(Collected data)
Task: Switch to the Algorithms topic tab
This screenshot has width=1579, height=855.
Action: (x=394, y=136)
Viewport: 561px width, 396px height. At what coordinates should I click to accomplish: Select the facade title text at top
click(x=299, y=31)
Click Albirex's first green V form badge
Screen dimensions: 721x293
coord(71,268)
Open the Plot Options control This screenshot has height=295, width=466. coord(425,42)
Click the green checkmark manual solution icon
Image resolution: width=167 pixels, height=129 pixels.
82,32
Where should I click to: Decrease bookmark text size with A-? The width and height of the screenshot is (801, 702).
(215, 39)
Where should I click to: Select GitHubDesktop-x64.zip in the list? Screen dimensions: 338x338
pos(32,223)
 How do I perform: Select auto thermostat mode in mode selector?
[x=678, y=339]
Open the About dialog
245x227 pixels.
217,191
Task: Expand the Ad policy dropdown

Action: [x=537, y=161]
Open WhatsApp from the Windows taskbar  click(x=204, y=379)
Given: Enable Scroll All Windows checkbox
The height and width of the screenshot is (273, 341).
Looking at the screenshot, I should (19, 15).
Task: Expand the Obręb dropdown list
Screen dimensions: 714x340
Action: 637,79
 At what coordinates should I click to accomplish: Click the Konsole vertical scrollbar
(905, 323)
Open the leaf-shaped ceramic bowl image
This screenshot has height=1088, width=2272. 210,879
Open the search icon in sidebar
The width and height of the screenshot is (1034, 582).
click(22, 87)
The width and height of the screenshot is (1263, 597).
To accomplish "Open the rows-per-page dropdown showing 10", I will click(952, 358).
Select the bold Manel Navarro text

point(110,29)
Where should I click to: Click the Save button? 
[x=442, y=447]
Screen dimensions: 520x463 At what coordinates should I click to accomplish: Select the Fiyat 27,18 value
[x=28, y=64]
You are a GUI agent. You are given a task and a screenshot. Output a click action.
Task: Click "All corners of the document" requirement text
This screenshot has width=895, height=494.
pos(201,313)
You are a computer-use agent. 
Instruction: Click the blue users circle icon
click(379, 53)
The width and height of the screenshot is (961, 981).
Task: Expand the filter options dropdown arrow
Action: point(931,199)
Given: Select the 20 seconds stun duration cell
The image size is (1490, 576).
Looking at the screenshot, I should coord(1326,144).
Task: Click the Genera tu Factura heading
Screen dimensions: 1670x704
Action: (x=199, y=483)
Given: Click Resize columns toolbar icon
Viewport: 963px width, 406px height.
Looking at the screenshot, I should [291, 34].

▸ **Requirement**:
Above are the entries. Output exactly the lines beginning with the line that has "This screenshot has width=895, height=494." and ending with the line that has "Given: Select the".

▸ **Response**:
This screenshot has width=895, height=494.
pos(201,313)
You are a computer-use agent. 
Instruction: Click the blue users circle icon
click(379, 53)
The width and height of the screenshot is (961, 981).
Task: Expand the filter options dropdown arrow
Action: point(931,199)
Given: Select the 20 seconds stun duration cell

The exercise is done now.